Source passage →

But write something negative in this context, and I won’t be asked to review any more shows, the Bitter Lemons Imperative will collapse, terrorism wins, Coldplay releases another record, and Ayn fucking Rand is proven right once and for all.
So, I don’t know. I guess I’ll just try to do the same thing I’ve been doing for 20 years, and let the chips fall where they may: be the most honest whore I can be.
Claus, billed as creator (I’m assuming that means he wrote and directed), has worked in animation for more than 20 years at Disney, DreamWorks and Rhythm and Hues, (seriously, check out his imdb page; he’s got stupid good credits). And this visual artist definitely knows how to write and arrange a tune. The approximately 20 numbers (you want detailed notes, pay me more) range from heart-string-plucking ballads and high-octane song and dance numbers (as much dance as the stage room in Three Clubs can provide, naturally) to a few off-beat numbers like a country-infused shit-kicker tossed in. Most have distinct melodies, and a few I actually remember 24 hours after seeing the show. And even though I’ve never written a review before, at least one that hasn’t been paid by the theater in question, I can’t say that too often for a new musical.
But while the music in the pre-recorded soundtrack has merit, its lyrical substance is sorely lacking. And lyrics are kind of important in this 85-minute show, since it’s a musical theater pop opera along the lines of The Who’s Tommy and Jesus Christ Superstar. With everything from plot to character development contingent on the words in the songs, the lack of narrative exegesis (is that the right word? For 50 clams, I better toss in some $5 dollar ones, no?) in the telling of this story is crucial. It’s not vital for the most interesting character, Santana (the talented and seductively dangerous Saudi Yasmein), who is either Satan incarnate or a much more attractive fleshy version thereof. We already know her character’s backstory; it’s an archetype. But for the two very human characters at the center of this story, both of whom are familiar in their own way, the down-in-the-dumps, existentially questioning Devlin (Christopher Robert Smith), and the starry-eyed country singer Faith (Sarah Kennedy), who yearns to crack the big time, the inability of Claus’ lyrics to imbue them with dimension renders them nothing more than crude outlines. That lack of development underscores the deficiencies of Claus’ story, namely, there really isn’t one other than the obvious. Tortured guy meets sexy girl who turns out be the devil. He agrees, for whatever reason, to turn a soul over to her in exchange for something. He finds said soul who, for whatever reason, signs the same contract. She spirals into the void of commercial success and all the good horrible stuff that comes with it. But true love conquers all and, once again, the nefarious designs of the Prince, or Princess, of Darkness, are thwarted.

Entries provided →
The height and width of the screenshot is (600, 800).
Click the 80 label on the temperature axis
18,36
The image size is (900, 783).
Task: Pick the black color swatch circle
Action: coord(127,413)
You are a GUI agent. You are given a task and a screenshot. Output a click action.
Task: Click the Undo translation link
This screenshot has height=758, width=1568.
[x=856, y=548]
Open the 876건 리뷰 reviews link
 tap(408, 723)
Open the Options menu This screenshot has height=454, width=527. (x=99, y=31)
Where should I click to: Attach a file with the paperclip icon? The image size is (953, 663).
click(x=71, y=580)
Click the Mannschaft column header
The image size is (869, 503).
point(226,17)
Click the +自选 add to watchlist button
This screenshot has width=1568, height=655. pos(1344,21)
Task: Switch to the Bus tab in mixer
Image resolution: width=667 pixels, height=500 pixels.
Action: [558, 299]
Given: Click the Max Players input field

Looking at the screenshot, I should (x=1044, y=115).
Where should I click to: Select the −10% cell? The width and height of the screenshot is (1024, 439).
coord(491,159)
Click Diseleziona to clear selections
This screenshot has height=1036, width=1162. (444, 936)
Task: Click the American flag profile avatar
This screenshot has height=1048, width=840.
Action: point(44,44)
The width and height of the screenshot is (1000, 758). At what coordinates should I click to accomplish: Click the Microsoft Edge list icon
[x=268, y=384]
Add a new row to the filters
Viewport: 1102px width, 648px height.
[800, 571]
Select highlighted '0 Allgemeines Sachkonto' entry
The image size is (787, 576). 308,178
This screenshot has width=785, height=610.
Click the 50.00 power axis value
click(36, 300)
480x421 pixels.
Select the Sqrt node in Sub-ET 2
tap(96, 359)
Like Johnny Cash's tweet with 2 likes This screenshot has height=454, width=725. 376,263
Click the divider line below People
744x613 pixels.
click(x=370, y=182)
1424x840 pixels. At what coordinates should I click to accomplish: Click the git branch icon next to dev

Tasks and exercises →
**A)** Answer these questions from the theater review.
(i) For how many years has Claus worked in animation?
(ii) How long does the show run?
(iii) Which performer plays Faith?
**B)** For each statement, say whether the theater review agrees with it (yes or no), and quote the words of the review that decide it.
(i) The show's music is played live by a band.
(ii) Christopher Robert Smith plays Devlin.
(iii) The reviewer could not recall any of the songs a day after the show.

Written responses →
**A)**
(i) More than 20 years
(ii) 85 minutes
(iii) Sarah Kennedy

**B)**
(i) No: "the music in the pre-recorded soundtrack has merit"
(ii) Yes: "the down-in-the-dumps, existentially questioning Devlin (Christopher Robert Smith)"
(iii) No: "a few I actually remember 24 hours after seeing the show"